__Task statement__
Retype everything in the material from the line containing "Given: Open the 616000 account dropdown" down to its last line, both ends included, and leave the pictures out.
***
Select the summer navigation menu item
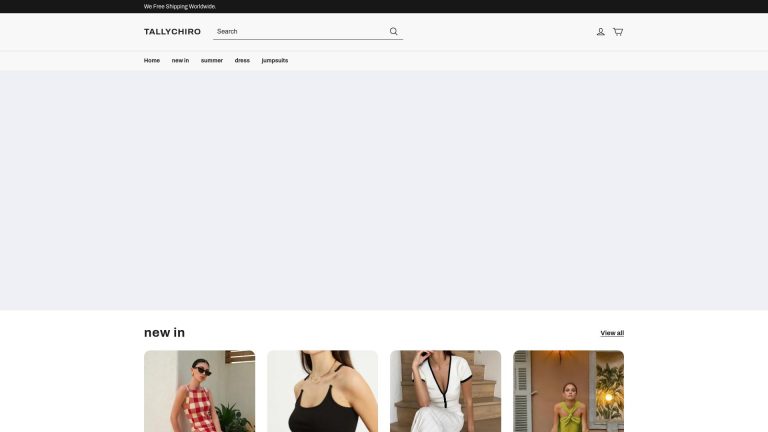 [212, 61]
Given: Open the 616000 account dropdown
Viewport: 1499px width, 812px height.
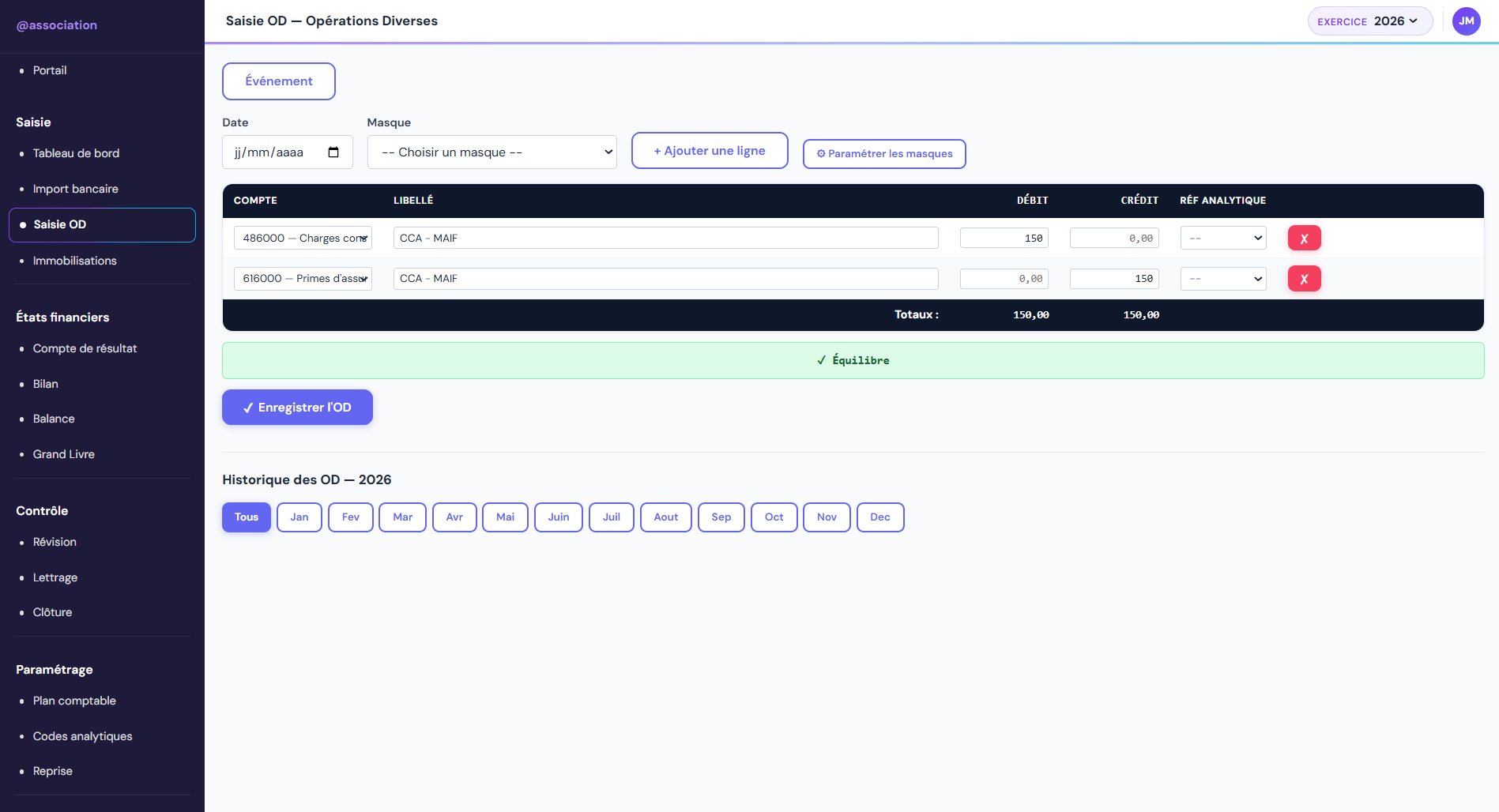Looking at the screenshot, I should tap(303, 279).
***
__Solution to this problem__
Given: Open the 616000 account dropdown
Viewport: 1499px width, 812px height.
Looking at the screenshot, I should tap(303, 279).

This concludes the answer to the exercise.